(Dataset records)
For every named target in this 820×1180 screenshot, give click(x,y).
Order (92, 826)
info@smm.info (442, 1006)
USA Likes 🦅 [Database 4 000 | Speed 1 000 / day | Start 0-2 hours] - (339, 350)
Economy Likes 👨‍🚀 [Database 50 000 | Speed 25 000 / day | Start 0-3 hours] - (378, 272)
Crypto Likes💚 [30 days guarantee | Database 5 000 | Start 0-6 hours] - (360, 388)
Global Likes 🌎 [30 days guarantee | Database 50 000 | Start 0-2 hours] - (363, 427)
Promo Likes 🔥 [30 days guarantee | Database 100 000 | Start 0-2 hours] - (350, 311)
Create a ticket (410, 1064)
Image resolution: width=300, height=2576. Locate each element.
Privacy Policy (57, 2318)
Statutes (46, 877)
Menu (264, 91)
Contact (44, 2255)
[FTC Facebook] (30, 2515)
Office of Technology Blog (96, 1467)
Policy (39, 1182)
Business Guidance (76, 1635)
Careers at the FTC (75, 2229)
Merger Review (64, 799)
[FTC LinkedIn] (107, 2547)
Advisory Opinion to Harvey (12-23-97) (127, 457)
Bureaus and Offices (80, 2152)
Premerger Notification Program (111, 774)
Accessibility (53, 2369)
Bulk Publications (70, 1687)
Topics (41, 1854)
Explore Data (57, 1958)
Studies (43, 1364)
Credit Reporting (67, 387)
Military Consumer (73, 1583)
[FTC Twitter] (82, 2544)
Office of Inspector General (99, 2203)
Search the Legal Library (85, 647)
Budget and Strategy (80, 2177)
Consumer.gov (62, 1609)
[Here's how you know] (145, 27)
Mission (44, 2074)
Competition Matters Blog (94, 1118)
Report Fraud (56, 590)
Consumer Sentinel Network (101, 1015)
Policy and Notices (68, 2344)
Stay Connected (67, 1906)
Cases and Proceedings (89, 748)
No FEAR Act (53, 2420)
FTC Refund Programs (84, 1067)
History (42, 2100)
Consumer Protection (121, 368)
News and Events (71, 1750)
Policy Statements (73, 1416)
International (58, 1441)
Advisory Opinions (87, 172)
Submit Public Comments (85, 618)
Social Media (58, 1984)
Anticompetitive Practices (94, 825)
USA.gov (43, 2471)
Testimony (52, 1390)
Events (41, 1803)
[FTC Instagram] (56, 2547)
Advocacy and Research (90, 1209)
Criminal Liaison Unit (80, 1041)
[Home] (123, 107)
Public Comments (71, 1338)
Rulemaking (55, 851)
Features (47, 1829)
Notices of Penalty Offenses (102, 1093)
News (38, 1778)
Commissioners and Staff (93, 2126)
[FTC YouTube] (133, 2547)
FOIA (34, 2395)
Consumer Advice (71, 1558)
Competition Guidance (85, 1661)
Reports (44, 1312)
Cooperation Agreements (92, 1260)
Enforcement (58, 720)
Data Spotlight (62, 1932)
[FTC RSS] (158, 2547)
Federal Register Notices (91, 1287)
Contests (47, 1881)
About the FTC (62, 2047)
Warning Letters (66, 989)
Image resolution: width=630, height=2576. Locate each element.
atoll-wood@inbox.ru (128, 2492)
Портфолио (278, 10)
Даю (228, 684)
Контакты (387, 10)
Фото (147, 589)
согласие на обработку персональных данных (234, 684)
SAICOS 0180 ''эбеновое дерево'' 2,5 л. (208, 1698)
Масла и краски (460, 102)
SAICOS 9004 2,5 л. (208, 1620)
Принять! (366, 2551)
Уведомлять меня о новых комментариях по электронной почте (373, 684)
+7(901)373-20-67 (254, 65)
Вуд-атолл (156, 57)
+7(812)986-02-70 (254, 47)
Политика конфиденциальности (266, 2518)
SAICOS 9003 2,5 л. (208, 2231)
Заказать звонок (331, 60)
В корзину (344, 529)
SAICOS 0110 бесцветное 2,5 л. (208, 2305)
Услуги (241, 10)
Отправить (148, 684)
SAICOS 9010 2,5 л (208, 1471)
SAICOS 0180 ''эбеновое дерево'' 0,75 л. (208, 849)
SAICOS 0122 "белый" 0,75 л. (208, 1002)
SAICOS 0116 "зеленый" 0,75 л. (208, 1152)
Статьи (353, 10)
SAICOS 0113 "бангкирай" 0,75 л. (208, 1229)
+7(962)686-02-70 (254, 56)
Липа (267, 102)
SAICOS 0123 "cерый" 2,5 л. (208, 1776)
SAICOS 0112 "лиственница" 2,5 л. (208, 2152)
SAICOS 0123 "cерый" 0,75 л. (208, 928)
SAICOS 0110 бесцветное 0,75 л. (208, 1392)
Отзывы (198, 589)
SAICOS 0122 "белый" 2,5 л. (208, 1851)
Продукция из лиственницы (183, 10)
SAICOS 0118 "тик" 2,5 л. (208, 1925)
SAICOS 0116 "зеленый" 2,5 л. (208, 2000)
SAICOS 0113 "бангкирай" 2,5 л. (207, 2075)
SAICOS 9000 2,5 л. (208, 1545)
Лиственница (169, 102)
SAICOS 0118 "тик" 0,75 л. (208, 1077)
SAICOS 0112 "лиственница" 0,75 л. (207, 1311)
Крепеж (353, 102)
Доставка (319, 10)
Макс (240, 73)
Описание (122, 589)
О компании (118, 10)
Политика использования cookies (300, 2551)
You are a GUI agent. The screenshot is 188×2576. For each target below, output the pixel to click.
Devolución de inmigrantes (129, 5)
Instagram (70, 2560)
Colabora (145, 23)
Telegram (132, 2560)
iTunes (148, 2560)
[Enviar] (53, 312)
(End Dataset records)
▶ **Task**
Of the entries listed above, reproduce only the lines starting at the line containing "[FTC Facebook] (30, 2515)" and ending at the line containing "Submit Public Comments (85, 618)". Include both, exactly as they stand.

▶ **Written solution**
[FTC Facebook] (30, 2515)
Office of Technology Blog (96, 1467)
Policy (39, 1182)
Business Guidance (76, 1635)
Careers at the FTC (75, 2229)
Merger Review (64, 799)
[FTC LinkedIn] (107, 2547)
Advisory Opinion to Harvey (12-23-97) (127, 457)
Bureaus and Offices (80, 2152)
Premerger Notification Program (111, 774)
Accessibility (53, 2369)
Bulk Publications (70, 1687)
Topics (41, 1854)
Explore Data (57, 1958)
Studies (43, 1364)
Credit Reporting (67, 387)
Military Consumer (73, 1583)
[FTC Twitter] (82, 2544)
Office of Inspector General (99, 2203)
Search the Legal Library (85, 647)
Budget and Strategy (80, 2177)
Consumer.gov (62, 1609)
[Here's how you know] (145, 27)
Mission (44, 2074)
Competition Matters Blog (94, 1118)
Report Fraud (56, 590)
Consumer Sentinel Network (101, 1015)
Policy and Notices (68, 2344)
Stay Connected (67, 1906)
Cases and Proceedings (89, 748)
No FEAR Act (53, 2420)
FTC Refund Programs (84, 1067)
History (42, 2100)
Consumer Protection (121, 368)
News and Events (71, 1750)
Policy Statements (73, 1416)
International (58, 1441)
Advisory Opinions (87, 172)
Submit Public Comments (85, 618)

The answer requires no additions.